→ **TASK DETAILS**:
Check every line below for the word "computer" and copy the ones that have it.

(DATA LISTING begins)

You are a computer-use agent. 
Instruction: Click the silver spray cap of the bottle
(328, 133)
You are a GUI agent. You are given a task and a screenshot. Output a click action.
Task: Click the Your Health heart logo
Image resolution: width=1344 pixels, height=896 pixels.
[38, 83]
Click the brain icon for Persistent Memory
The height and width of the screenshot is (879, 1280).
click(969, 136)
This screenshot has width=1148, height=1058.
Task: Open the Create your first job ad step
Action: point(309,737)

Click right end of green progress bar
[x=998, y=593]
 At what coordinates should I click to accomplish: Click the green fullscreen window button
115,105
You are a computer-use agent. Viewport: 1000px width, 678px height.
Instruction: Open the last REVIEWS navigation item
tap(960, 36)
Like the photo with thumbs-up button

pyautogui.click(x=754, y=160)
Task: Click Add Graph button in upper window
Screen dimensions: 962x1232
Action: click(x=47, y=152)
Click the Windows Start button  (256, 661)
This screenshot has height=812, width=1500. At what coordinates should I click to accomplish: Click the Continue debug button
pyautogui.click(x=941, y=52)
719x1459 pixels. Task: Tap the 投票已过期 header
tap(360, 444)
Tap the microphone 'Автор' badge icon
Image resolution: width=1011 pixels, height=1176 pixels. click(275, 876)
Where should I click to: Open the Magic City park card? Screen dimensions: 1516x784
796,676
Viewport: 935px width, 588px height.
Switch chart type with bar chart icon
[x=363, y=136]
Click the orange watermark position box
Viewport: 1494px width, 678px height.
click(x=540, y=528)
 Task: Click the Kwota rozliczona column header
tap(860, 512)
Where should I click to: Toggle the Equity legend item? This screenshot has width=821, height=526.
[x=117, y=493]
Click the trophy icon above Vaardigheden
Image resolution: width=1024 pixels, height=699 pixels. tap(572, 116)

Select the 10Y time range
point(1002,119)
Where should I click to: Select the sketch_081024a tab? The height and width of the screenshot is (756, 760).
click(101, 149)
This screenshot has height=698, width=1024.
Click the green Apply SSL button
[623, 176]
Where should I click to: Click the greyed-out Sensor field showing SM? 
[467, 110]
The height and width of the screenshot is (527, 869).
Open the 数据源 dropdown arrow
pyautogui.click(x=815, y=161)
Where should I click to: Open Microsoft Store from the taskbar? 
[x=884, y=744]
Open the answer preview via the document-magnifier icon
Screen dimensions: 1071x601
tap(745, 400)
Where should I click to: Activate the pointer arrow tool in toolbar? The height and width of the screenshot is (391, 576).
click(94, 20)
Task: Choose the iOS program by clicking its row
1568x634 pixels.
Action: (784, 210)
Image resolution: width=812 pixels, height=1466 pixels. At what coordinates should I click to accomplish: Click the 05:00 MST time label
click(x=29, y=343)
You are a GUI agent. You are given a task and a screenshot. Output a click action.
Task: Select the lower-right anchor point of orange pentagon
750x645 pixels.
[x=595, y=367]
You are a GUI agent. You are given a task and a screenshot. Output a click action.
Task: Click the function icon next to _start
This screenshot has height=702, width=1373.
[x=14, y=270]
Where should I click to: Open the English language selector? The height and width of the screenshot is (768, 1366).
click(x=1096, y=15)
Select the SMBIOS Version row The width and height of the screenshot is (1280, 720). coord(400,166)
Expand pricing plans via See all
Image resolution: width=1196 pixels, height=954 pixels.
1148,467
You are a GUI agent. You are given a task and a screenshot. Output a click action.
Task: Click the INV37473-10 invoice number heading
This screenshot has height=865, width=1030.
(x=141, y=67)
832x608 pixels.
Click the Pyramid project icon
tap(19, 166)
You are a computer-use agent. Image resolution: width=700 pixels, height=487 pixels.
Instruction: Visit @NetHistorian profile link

(DATA LISTING ends)

→ **ANSWER TO THE EXERCISE**:
You are a computer-use agent. 
You are a computer-use agent. Viewport: 1000px width, 678px height.
You are a computer-use agent. Image resolution: width=700 pixels, height=487 pixels.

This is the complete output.